A few weeks ago in a chat with my Dad, he admitted to me that she didn't come back for the funeral because she was so angry with him for saying all of those horrible things during his illness. She took it all personally, and resented him, big time. She had never mentioned this in her laundry list of excuses. And had she, I think I might have at least understood a little better. It's easy to say that now, of course.
The funeral itself was one of the most difficult experiences of my life. Not because I was overwhelmingly close with my Grandpa (I loved him dearly though), but because I was so humiliated that my Mom, the oldest of the 7 children, was not there for her mother, and for her brothers and sisters. My brother and I went as overboard as we could to compensate. I was there for the entire visitation, brought tons of food, tried to do anything I could think of to show my Mom's family that even though my Mom didn't think this was important, I did. It was excrutiating to have old friends, neighbors, and distant relatives come up to me and ask "Where's Linda?" It was hard to respond with any of the lame excuses she had given me. It was all the more embarrassing because my 3 cousins from Florida ALL made the trip, regardless of the fact that it must have been a tremendous financial burden to them.
I know now that my Mom was grieving, just handling it in a much different way, and was (mentally) ill while she was trying to handle it. This event was the first big red flag that made us (me and some of our family members) take note and realize that something was wrong with Linda. Something MORE than just aging. And once again, I think deep down somewhere in that head of hers SHE realized that something was going wrong. How scary it must have been and must still be.
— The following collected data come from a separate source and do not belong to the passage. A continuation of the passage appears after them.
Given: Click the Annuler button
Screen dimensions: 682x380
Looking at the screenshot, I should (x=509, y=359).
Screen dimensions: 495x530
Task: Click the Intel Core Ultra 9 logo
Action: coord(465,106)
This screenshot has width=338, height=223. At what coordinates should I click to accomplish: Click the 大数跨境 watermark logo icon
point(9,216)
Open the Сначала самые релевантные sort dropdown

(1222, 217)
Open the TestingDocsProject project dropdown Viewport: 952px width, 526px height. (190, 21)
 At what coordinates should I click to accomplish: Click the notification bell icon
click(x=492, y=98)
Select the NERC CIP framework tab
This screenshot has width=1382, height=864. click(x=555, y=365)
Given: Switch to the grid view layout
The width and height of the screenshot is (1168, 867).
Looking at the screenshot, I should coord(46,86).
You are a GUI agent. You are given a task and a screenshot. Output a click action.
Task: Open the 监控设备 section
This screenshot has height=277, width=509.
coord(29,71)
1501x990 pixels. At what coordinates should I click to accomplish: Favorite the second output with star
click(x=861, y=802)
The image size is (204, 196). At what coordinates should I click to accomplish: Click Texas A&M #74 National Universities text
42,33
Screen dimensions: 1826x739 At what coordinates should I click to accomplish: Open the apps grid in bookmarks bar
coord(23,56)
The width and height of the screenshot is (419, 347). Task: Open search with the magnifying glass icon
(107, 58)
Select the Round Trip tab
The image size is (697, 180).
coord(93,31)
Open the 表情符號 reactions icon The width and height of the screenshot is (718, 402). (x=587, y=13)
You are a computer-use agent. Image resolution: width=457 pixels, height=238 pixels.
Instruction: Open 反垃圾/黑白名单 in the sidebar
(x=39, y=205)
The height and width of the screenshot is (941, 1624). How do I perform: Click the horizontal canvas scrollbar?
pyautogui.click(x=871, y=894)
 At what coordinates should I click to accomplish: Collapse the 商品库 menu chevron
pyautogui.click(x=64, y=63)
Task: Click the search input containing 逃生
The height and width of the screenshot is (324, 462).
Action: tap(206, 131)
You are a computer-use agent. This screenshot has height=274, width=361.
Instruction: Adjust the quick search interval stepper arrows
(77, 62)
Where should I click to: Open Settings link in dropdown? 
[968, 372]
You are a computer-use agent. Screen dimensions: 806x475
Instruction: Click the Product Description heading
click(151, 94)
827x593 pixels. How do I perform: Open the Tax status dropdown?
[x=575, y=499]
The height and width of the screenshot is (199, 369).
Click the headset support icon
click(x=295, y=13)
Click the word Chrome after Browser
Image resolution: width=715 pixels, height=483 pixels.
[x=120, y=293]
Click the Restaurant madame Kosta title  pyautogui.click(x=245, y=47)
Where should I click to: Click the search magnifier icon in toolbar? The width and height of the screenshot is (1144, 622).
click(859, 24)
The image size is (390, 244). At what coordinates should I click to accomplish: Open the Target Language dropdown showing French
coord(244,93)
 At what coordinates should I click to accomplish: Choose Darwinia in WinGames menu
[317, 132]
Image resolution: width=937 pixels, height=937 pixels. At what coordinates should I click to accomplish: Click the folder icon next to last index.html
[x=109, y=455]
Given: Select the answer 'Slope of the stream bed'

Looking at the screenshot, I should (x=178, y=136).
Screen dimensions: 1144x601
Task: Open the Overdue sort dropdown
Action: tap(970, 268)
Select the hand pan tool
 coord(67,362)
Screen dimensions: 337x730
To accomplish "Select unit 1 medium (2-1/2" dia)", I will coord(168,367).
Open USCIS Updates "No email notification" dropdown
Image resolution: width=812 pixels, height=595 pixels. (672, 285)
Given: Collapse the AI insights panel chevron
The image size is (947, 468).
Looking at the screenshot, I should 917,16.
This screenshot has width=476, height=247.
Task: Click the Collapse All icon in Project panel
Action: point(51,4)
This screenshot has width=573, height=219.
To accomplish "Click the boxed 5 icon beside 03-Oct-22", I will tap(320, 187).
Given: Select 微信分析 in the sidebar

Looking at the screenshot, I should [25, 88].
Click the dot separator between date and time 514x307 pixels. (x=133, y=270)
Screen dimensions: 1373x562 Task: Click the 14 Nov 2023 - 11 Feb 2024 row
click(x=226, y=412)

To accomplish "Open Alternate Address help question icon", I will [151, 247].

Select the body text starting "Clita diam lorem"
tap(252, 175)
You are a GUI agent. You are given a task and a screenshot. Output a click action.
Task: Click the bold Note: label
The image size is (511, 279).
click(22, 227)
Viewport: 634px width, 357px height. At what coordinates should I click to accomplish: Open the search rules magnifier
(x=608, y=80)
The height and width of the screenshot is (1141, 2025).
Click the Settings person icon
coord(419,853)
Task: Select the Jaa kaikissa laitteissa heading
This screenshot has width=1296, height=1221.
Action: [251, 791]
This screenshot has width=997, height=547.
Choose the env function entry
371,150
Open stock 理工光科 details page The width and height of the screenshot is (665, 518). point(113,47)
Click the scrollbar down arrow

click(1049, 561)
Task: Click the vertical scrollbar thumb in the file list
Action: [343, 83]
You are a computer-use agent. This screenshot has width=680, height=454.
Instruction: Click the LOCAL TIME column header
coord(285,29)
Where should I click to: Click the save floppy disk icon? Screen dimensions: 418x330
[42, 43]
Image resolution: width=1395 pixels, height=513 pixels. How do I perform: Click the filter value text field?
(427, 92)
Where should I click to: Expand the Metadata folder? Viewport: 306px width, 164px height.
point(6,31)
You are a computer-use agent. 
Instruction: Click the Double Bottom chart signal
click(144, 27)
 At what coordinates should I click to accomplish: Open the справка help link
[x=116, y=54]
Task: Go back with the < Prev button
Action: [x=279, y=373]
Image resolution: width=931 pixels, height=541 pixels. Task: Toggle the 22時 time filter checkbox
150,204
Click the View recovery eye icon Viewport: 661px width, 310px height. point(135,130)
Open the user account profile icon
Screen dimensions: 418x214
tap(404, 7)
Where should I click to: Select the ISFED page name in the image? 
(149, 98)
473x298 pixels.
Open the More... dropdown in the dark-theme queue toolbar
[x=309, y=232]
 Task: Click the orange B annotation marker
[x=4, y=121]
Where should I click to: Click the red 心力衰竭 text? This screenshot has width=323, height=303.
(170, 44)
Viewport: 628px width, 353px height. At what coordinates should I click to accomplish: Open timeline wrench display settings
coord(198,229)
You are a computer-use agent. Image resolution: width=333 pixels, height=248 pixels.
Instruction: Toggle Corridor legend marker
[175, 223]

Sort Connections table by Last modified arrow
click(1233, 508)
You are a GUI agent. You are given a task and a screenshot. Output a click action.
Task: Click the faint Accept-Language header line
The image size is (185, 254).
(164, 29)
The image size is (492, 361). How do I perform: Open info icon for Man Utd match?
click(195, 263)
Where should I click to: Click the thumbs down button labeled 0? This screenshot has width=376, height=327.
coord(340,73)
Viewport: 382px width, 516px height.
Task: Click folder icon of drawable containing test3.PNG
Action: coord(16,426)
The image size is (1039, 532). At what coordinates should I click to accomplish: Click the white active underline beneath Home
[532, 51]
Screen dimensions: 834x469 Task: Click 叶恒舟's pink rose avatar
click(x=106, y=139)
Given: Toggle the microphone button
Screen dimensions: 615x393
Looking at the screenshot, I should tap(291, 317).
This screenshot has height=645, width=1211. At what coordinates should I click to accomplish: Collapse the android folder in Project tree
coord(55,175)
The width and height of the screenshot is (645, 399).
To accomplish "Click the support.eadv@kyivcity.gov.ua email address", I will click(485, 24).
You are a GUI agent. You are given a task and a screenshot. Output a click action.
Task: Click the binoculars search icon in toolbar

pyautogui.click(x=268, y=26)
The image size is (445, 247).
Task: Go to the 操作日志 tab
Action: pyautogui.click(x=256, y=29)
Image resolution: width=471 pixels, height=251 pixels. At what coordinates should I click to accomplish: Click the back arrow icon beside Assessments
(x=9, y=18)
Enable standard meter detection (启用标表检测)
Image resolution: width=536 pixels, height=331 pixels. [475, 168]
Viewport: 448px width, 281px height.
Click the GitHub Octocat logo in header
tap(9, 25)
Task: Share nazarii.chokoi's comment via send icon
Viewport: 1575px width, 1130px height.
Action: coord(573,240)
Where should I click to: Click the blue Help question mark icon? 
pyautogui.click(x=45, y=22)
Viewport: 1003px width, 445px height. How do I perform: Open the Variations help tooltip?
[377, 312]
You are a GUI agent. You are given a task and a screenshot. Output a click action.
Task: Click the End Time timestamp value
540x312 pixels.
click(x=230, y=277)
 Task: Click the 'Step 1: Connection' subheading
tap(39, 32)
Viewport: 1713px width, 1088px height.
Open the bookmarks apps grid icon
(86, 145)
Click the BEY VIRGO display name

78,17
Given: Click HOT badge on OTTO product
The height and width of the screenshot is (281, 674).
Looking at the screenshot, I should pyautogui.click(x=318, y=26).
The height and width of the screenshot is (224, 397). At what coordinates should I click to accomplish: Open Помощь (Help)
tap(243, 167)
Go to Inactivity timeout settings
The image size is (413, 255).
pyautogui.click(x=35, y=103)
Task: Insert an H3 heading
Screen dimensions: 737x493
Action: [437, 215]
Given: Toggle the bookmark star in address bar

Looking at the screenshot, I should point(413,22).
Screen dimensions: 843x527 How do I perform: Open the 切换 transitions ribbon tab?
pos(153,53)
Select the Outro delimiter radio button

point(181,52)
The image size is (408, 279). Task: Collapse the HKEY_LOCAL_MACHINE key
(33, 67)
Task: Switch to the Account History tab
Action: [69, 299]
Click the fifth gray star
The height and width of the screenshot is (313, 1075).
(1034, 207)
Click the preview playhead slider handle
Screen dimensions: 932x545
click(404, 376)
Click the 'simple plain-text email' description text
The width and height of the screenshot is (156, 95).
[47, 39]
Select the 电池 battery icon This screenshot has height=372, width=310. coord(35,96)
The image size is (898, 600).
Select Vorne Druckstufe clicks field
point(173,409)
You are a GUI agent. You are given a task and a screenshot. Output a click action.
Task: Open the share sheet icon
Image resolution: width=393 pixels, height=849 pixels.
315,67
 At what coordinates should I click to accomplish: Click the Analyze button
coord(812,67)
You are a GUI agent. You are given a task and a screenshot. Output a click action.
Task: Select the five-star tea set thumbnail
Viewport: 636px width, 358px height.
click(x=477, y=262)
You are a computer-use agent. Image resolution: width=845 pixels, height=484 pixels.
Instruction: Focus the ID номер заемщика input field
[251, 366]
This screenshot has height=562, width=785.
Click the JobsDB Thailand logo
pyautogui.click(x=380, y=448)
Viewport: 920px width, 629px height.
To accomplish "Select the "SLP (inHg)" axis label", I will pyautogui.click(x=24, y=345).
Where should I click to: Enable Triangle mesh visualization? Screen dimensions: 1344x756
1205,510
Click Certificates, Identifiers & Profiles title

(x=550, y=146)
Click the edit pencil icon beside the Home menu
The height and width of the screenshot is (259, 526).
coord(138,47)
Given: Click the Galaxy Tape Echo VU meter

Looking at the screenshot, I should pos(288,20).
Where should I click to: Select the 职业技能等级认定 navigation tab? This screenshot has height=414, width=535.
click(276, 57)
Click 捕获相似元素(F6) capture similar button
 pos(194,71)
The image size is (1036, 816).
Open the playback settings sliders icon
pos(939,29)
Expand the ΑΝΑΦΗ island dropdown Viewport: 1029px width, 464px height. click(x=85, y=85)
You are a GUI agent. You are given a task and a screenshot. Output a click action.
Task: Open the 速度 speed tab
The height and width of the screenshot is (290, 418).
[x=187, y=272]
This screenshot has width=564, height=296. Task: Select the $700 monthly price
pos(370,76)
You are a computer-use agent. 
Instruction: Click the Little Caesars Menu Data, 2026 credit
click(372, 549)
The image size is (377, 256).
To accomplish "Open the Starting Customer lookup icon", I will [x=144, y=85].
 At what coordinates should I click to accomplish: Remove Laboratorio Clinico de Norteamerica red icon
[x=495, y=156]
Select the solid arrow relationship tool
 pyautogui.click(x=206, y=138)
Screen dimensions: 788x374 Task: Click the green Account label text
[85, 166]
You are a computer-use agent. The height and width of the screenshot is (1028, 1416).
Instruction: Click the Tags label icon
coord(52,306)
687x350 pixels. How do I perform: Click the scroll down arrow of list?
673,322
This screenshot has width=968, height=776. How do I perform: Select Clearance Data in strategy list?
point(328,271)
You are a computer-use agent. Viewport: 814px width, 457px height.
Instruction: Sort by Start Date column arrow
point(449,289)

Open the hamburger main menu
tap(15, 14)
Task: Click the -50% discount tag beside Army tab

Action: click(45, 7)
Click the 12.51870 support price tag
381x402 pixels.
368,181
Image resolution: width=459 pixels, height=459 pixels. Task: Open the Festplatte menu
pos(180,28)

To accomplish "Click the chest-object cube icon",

With every passing month, week, day after that point it was clear she was headed down the same path as her parents. Even as she continues to this day to deny it (and deny her parents ever had any dementia problems at all), I'll bet somewhere in there she knows what is happening and is scared to death.
Monday, June 8, 2009
The plan was for my husband and I to go over there for the day, and Mom and I were going to sift through photos while my Dad had a chance to catch up on some emails and then he and Paul went to golf. The experience was pleasant enough, but there were a bunch of weird, off-the-wall things that happened that really made it a roller coaster for me. When I first sat down, my Mom grabbed a box containing photos of her high school years. This box had dozens of those individual senior photos of a bunch of friends. Mom sifted through them and remembered explicit details about each of these people. She particularly focused on old boyfriends, and repeated the same stories about these guys over and over. I was fascinated that she remembered so much about those people so long ago. I began to think "Geeze, maybe her memory is not as bad as we all think it is".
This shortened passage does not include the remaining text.